All lines in the records below with the word "agent" must be returned.
:: Available records
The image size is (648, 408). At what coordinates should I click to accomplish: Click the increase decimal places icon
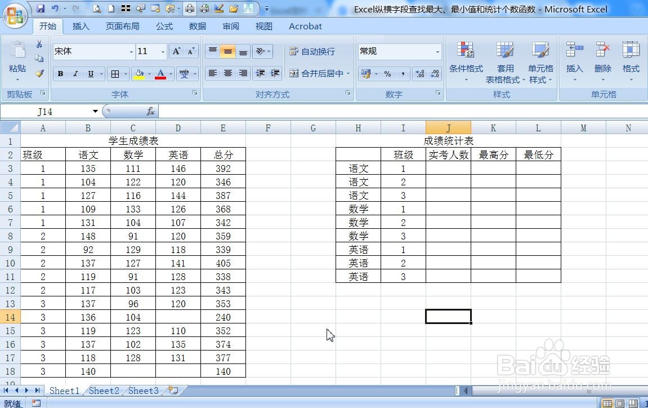[420, 73]
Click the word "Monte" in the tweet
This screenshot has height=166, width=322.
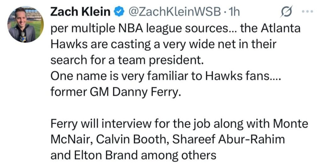[x=289, y=123]
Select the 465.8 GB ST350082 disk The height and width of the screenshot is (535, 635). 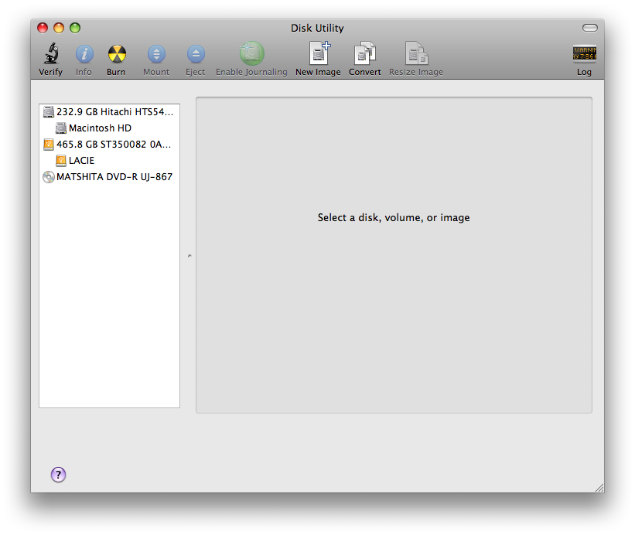point(114,145)
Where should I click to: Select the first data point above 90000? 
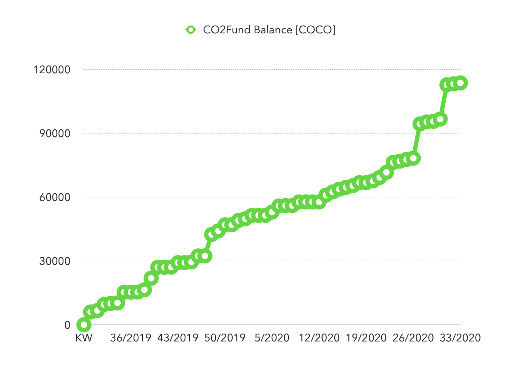click(420, 124)
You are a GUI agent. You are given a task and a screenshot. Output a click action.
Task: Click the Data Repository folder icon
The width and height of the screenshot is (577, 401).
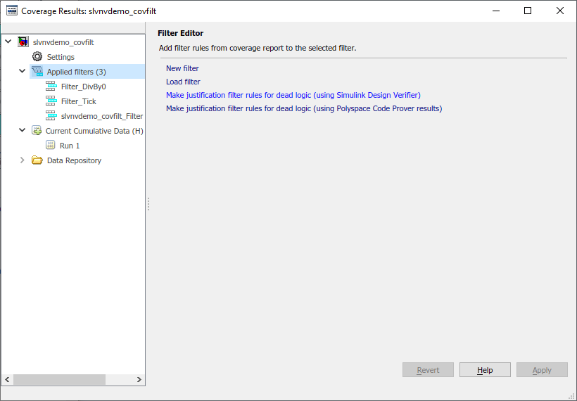(x=37, y=160)
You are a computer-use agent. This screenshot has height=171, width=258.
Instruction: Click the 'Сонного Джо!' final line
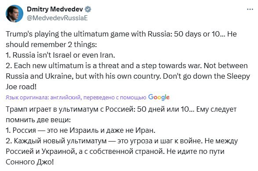(x=30, y=162)
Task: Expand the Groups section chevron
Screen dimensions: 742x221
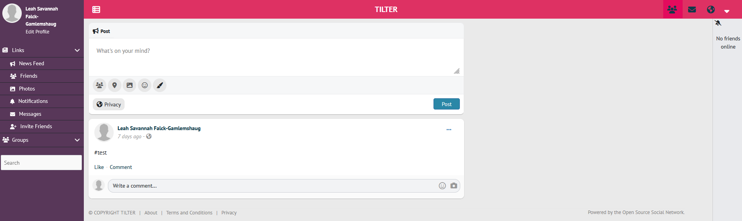Action: (x=77, y=140)
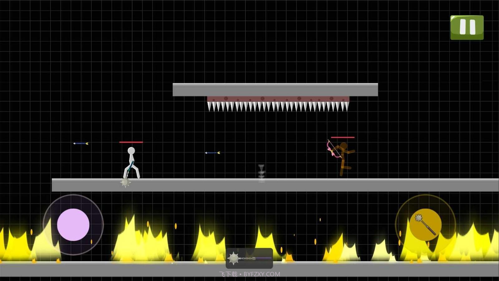
Task: Click the pink bow held by the archer
Action: [332, 150]
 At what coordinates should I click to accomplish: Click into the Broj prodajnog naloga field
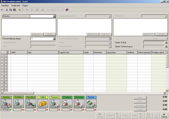tap(41, 39)
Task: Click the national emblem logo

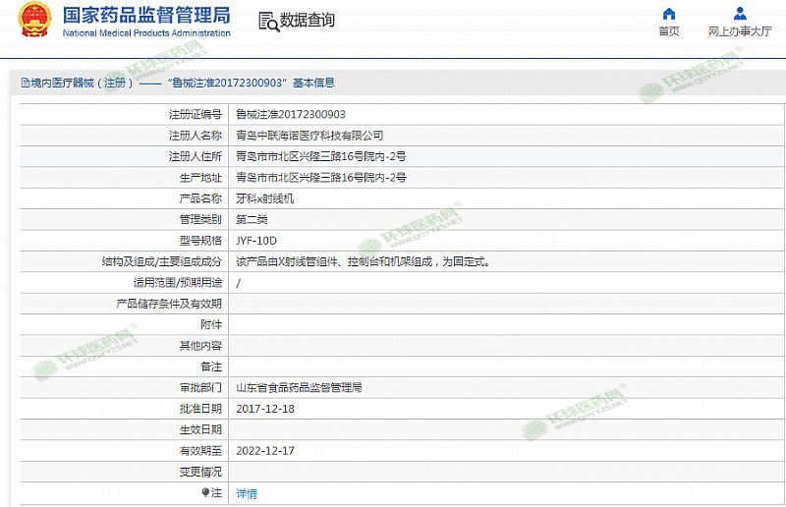Action: click(34, 21)
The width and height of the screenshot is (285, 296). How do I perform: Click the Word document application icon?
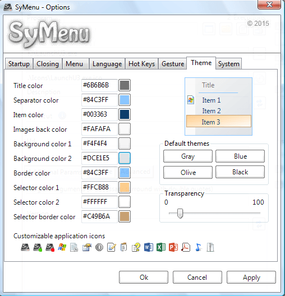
::::
Task output:
You are a GUI agent. You are given a task and a screenshot. Output a click action.
You are a computer-use agent. This screenshot has height=171, width=258.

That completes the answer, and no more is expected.